Eine besondere Rolle kommt in Zwirners Darstellung der zeichentheoretischen Spiele mit Wort- und Bildsinn zu, wie Broodthaers sie im Anschluß an seinen Landsmann René Magritte ad absurdum treibt. Beliebt sind hierfür Muscheln, Eier und auch Pommes Frites, die der Künstler für Collagen oder Montagen verwendet. Neben der Anspielung auf die typisch belgischen Moules und Frittes und die damit nostalgisch verklärte Kultur des Einfachen, Urwüchsigen, spielt Broodthaers hemmungslos mit den Nebenbedeutungen der französischen Wörter wie Moule, das in männlicher Form auch Gußform bedeutet und damit den figürlichen Kontext künstlerischer Bildung aber auch sozialer Formung thematisiert. Zwirner erinnert auch an die allegorische Aufgeladenheit solcher kultureller Archetypen wie Ei oder Muschel, deren Wiederbelebung zu einem Bruch mit dem traditionellen, darstellenden Bild-Begriff führt: Broodthaers "Bilder" spielen immer auch mit der begrifflichen Spannung zwischen Vorstellung und Einbildung; sie sind "Ausdruck dieser Bewegung des Bildens, die das Verhältnis zwischen Vorbild und Abbild immer neu zu bestimmen sucht."

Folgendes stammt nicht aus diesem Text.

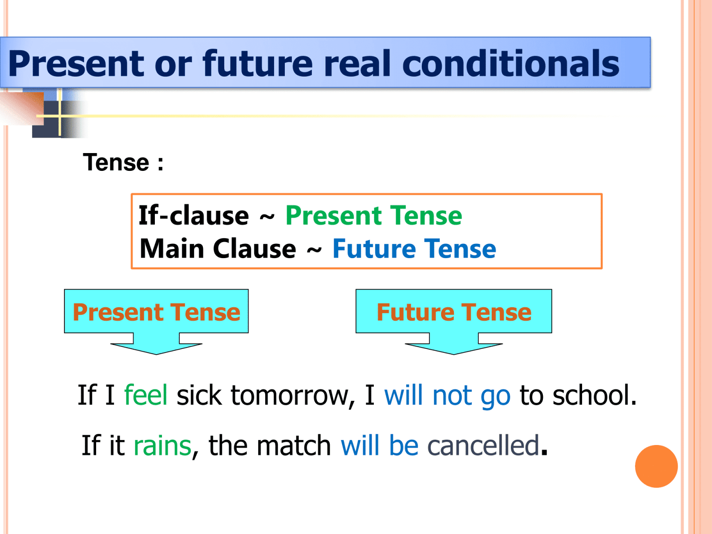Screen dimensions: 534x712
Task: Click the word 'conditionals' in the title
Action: click(x=510, y=63)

Das Buch verdeutlicht darüber hinaus Broodthaers Interesse an historischen, soziologischen und anthropologischen Fragestellungen der Kunst durch seine vielfältigen Spielformen fiktiver Museen. Die erste Installation des sogenannten "Museums der Modernen Kunst, Abteilung des 19. Jahrhunderts" fand 1968 in der Brüsseler Wohnung des Künstler statt. Als Ausstellung gerade der Rahmenbedingungen von Ausstellungen zeigte sie allerdings nur Transportkisten für Kunstwerke mit aufgeklebten Kunstpostkarten von Gemälden des 19. Jahrhunderts, wie man sie in den Museumsshops kaufen kann. Es folgten vielfältige Variationen dieser Form, unter anderem die 1972 in Düsseldorf realisierte Version mit dem Untertitel "Abteilung der Figuren: Der Adler vom Oligozän bis Heute". Sie wurde zugleich als Dokumentation durch Photographien der Exponate, Informations- und Werbematerial auf der "documenta 5" in Kassel gezeigt. Broodthaers hatte als Leihgaben anderer Museen und Sammlungen über 300 Adlerdarstellungen zusammengestellt, die dieses symbolträchtige Tier in allen Bereichen der politischen Emblematik, der Kunst, der Werbung und des Kitsches wiederentdeckten.
Zwirner verdeutlicht an diesem und anderen Beispielen das broodthaersche Verfahren, auf dem Wege von Fiktion und Simulation, das heißt durch poetische Momente politische Kritik zu formulieren. In diesem Sinne wird auch Broodthaers' Verhältnis zu anderen, politisch orientierten Künstlern seiner Zeit beleuchtet. Interessant ist hierbei die Kontroverse mit Beuys, dessen fundamentalistischer Hang zum Gesamtkunstwerk Broodthaers suspekt war - ein Konflikt, der - denkt man an den Fall Anselm Kiefers - an Aktualität nichts eingebüßt hat.